§ **Task statement**
Each entry must appear in the answer exactly as given.

§ **Supplied information**

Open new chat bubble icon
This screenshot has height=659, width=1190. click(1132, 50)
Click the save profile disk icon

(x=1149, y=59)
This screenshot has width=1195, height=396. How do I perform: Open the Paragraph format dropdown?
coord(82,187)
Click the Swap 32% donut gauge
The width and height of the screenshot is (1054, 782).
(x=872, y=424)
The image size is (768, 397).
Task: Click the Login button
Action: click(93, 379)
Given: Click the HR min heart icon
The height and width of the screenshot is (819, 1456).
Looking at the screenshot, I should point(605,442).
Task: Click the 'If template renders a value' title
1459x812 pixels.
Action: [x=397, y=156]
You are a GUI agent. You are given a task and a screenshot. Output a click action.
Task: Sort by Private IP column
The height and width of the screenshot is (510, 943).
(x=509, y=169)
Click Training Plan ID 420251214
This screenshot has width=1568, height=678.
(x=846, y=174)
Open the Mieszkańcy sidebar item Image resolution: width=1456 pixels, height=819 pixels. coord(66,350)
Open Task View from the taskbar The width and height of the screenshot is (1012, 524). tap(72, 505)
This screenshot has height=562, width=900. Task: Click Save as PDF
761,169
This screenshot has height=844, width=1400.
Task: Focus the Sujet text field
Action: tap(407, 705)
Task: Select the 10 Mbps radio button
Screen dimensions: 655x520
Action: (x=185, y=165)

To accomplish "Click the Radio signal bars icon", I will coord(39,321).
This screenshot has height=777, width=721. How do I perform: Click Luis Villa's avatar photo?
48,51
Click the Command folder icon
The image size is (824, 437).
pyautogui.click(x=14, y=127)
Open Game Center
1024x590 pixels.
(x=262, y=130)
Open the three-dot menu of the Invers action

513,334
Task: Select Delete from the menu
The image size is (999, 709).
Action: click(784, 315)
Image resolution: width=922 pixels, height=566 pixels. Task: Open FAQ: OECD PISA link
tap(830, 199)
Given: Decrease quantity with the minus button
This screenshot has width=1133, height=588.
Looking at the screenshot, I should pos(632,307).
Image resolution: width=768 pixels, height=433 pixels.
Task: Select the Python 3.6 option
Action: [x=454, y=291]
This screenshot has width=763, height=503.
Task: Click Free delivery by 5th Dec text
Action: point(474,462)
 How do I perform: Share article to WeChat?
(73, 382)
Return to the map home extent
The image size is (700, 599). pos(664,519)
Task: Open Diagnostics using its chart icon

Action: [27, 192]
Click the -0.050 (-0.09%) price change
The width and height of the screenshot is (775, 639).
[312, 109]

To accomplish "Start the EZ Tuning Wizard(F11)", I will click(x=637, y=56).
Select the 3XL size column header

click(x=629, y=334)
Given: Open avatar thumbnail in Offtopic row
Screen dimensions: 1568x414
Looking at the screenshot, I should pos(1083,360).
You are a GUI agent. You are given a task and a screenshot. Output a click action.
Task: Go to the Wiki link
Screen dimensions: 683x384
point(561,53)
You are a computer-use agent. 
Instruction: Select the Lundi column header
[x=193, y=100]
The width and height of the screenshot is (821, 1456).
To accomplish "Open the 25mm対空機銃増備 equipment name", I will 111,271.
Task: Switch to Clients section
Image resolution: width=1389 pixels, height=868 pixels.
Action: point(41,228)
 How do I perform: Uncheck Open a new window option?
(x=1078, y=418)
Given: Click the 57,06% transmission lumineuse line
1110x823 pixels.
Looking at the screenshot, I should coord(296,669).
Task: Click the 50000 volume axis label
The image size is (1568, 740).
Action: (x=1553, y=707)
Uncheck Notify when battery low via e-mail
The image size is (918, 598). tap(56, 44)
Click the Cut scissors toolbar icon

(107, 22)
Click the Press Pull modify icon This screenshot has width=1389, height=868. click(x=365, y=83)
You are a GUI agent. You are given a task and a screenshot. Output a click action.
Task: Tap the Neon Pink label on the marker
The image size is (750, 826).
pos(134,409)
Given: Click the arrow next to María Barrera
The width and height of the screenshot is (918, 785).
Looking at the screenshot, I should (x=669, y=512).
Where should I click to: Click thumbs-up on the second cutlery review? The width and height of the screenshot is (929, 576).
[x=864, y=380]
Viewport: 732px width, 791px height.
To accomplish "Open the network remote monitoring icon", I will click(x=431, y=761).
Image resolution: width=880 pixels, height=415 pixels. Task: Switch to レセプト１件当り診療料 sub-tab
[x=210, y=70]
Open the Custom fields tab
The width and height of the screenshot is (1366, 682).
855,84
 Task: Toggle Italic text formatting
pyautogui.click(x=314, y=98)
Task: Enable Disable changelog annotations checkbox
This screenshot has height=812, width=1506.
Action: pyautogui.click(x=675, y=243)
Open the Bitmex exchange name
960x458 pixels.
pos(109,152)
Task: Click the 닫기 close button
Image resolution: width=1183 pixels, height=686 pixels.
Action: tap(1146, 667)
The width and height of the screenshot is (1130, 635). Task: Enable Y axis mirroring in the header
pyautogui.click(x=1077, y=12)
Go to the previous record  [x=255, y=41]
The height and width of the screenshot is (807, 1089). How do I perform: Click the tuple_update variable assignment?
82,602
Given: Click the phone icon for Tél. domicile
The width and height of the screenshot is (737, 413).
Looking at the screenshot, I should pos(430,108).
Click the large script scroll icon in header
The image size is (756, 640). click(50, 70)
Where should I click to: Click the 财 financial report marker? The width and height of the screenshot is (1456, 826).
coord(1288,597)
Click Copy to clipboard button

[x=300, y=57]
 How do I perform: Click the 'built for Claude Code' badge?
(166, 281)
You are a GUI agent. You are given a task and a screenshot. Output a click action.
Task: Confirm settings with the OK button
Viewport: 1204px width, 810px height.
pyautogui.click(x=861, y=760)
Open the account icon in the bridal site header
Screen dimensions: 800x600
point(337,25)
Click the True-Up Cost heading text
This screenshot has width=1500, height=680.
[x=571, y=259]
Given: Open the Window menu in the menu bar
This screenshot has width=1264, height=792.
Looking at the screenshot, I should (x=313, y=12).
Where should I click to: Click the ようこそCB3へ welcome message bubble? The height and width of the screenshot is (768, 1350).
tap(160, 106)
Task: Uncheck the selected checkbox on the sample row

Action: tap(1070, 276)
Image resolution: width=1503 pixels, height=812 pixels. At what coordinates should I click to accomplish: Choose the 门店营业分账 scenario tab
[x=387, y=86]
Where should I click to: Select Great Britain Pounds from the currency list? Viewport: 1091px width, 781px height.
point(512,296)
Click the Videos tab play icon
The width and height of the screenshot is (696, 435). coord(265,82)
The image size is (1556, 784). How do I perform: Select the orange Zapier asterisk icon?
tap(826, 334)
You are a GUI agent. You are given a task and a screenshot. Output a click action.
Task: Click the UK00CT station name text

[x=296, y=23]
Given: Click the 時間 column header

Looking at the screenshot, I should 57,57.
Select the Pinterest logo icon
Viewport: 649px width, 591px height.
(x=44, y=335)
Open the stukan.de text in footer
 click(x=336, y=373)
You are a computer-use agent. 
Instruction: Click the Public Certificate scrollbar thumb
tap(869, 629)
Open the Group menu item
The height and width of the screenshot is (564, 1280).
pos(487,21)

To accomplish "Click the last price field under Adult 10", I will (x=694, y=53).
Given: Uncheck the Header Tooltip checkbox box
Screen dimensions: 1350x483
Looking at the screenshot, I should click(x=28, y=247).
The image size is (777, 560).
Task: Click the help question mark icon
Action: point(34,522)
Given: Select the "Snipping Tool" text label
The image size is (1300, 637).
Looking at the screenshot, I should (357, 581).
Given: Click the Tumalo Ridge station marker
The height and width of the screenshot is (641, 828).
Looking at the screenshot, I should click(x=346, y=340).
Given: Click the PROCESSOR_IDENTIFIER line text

§ **Answer to this task**
Open new chat bubble icon
This screenshot has height=659, width=1190. click(1132, 50)
Click the save profile disk icon

(x=1149, y=59)
This screenshot has width=1195, height=396. How do I perform: Open the Paragraph format dropdown?
coord(82,187)
Click the Swap 32% donut gauge
The width and height of the screenshot is (1054, 782).
(x=872, y=424)
The image size is (768, 397).
Task: Click the Login button
Action: click(93, 379)
Given: Click the HR min heart icon
The height and width of the screenshot is (819, 1456).
Looking at the screenshot, I should point(605,442).
Task: Click the 'If template renders a value' title
1459x812 pixels.
Action: [x=397, y=156]
You are a GUI agent. You are given a task and a screenshot. Output a click action.
Task: Sort by Private IP column
The height and width of the screenshot is (510, 943).
(x=509, y=169)
Click Training Plan ID 420251214
This screenshot has width=1568, height=678.
(x=846, y=174)
Open the Mieszkańcy sidebar item Image resolution: width=1456 pixels, height=819 pixels. coord(66,350)
Open Task View from the taskbar The width and height of the screenshot is (1012, 524). tap(72, 505)
This screenshot has height=562, width=900. Task: Click Save as PDF
761,169
This screenshot has height=844, width=1400.
Task: Focus the Sujet text field
Action: tap(407, 705)
Task: Select the 10 Mbps radio button
Screen dimensions: 655x520
Action: (x=185, y=165)

To accomplish "Click the Radio signal bars icon", I will coord(39,321).
This screenshot has height=777, width=721. How do I perform: Click Luis Villa's avatar photo?
48,51
Click the Command folder icon
The image size is (824, 437).
pyautogui.click(x=14, y=127)
Open Game Center
1024x590 pixels.
(x=262, y=130)
Open the three-dot menu of the Invers action

513,334
Task: Select Delete from the menu
The image size is (999, 709).
Action: click(784, 315)
Image resolution: width=922 pixels, height=566 pixels. Task: Open FAQ: OECD PISA link
tap(830, 199)
Given: Decrease quantity with the minus button
This screenshot has width=1133, height=588.
Looking at the screenshot, I should pos(632,307).
Image resolution: width=768 pixels, height=433 pixels.
Task: Select the Python 3.6 option
Action: [x=454, y=291]
This screenshot has width=763, height=503.
Task: Click Free delivery by 5th Dec text
Action: point(474,462)
 How do I perform: Share article to WeChat?
(73, 382)
Return to the map home extent
The image size is (700, 599). pos(664,519)
Task: Open Diagnostics using its chart icon

Action: [27, 192]
Click the -0.050 (-0.09%) price change
The width and height of the screenshot is (775, 639).
[312, 109]

To accomplish "Start the EZ Tuning Wizard(F11)", I will click(x=637, y=56).
Select the 3XL size column header

click(x=629, y=334)
Given: Open avatar thumbnail in Offtopic row
Screen dimensions: 1568x414
Looking at the screenshot, I should pos(1083,360).
You are a GUI agent. You are given a task and a screenshot. Output a click action.
Task: Go to the Wiki link
Screen dimensions: 683x384
point(561,53)
You are a computer-use agent. 
Instruction: Select the Lundi column header
[x=193, y=100]
The width and height of the screenshot is (821, 1456).
To accomplish "Open the 25mm対空機銃増備 equipment name", I will 111,271.
Task: Switch to Clients section
Image resolution: width=1389 pixels, height=868 pixels.
Action: point(41,228)
 How do I perform: Uncheck Open a new window option?
(x=1078, y=418)
Given: Click the 57,06% transmission lumineuse line
1110x823 pixels.
Looking at the screenshot, I should coord(296,669).
Task: Click the 50000 volume axis label
The image size is (1568, 740).
Action: (x=1553, y=707)
Uncheck Notify when battery low via e-mail
The image size is (918, 598). tap(56, 44)
Click the Cut scissors toolbar icon

(107, 22)
Click the Press Pull modify icon This screenshot has width=1389, height=868. click(x=365, y=83)
You are a GUI agent. You are given a task and a screenshot. Output a click action.
Task: Tap the Neon Pink label on the marker
The image size is (750, 826).
pos(134,409)
Given: Click the arrow next to María Barrera
The width and height of the screenshot is (918, 785).
Looking at the screenshot, I should (x=669, y=512).
Where should I click to: Click thumbs-up on the second cutlery review? The width and height of the screenshot is (929, 576).
[x=864, y=380]
Viewport: 732px width, 791px height.
To accomplish "Open the network remote monitoring icon", I will click(x=431, y=761).
Image resolution: width=880 pixels, height=415 pixels. Task: Switch to レセプト１件当り診療料 sub-tab
[x=210, y=70]
Open the Custom fields tab
The width and height of the screenshot is (1366, 682).
855,84
 Task: Toggle Italic text formatting
pyautogui.click(x=314, y=98)
Task: Enable Disable changelog annotations checkbox
This screenshot has height=812, width=1506.
Action: pyautogui.click(x=675, y=243)
Open the Bitmex exchange name
960x458 pixels.
pos(109,152)
Task: Click the 닫기 close button
Image resolution: width=1183 pixels, height=686 pixels.
Action: tap(1146, 667)
The width and height of the screenshot is (1130, 635). Task: Enable Y axis mirroring in the header
pyautogui.click(x=1077, y=12)
Go to the previous record  [x=255, y=41]
The height and width of the screenshot is (807, 1089). How do I perform: Click the tuple_update variable assignment?
82,602
Given: Click the phone icon for Tél. domicile
The width and height of the screenshot is (737, 413).
Looking at the screenshot, I should pos(430,108).
Click the large script scroll icon in header
The image size is (756, 640). click(50, 70)
Where should I click to: Click the 财 financial report marker? The width and height of the screenshot is (1456, 826).
coord(1288,597)
Click Copy to clipboard button

[x=300, y=57]
 How do I perform: Click the 'built for Claude Code' badge?
(166, 281)
You are a GUI agent. You are given a task and a screenshot. Output a click action.
Task: Confirm settings with the OK button
Viewport: 1204px width, 810px height.
pyautogui.click(x=861, y=760)
Open the account icon in the bridal site header
Screen dimensions: 800x600
point(337,25)
Click the True-Up Cost heading text
This screenshot has width=1500, height=680.
[x=571, y=259]
Given: Open the Window menu in the menu bar
This screenshot has width=1264, height=792.
Looking at the screenshot, I should (x=313, y=12).
Where should I click to: Click the ようこそCB3へ welcome message bubble? The height and width of the screenshot is (768, 1350).
tap(160, 106)
Task: Uncheck the selected checkbox on the sample row

Action: tap(1070, 276)
Image resolution: width=1503 pixels, height=812 pixels. At what coordinates should I click to accomplish: Choose the 门店营业分账 scenario tab
[x=387, y=86]
Where should I click to: Select Great Britain Pounds from the currency list? Viewport: 1091px width, 781px height.
point(512,296)
Click the Videos tab play icon
The width and height of the screenshot is (696, 435). coord(265,82)
The image size is (1556, 784). How do I perform: Select the orange Zapier asterisk icon?
tap(826, 334)
You are a GUI agent. You are given a task and a screenshot. Output a click action.
Task: Click the UK00CT station name text

[x=296, y=23]
Given: Click the 時間 column header

Looking at the screenshot, I should 57,57.
Select the Pinterest logo icon
Viewport: 649px width, 591px height.
(x=44, y=335)
Open the stukan.de text in footer
 click(x=336, y=373)
You are a computer-use agent. 
Instruction: Click the Public Certificate scrollbar thumb
tap(869, 629)
Open the Group menu item
The height and width of the screenshot is (564, 1280).
pos(487,21)

To accomplish "Click the last price field under Adult 10", I will (x=694, y=53).
Given: Uncheck the Header Tooltip checkbox box
Screen dimensions: 1350x483
Looking at the screenshot, I should click(x=28, y=247).
The image size is (777, 560).
Task: Click the help question mark icon
Action: point(34,522)
Given: Select the "Snipping Tool" text label
The image size is (1300, 637).
Looking at the screenshot, I should (357, 581).
Given: Click the Tumalo Ridge station marker
The height and width of the screenshot is (641, 828).
Looking at the screenshot, I should click(x=346, y=340).
Given: Click the PROCESSOR_IDENTIFIER line text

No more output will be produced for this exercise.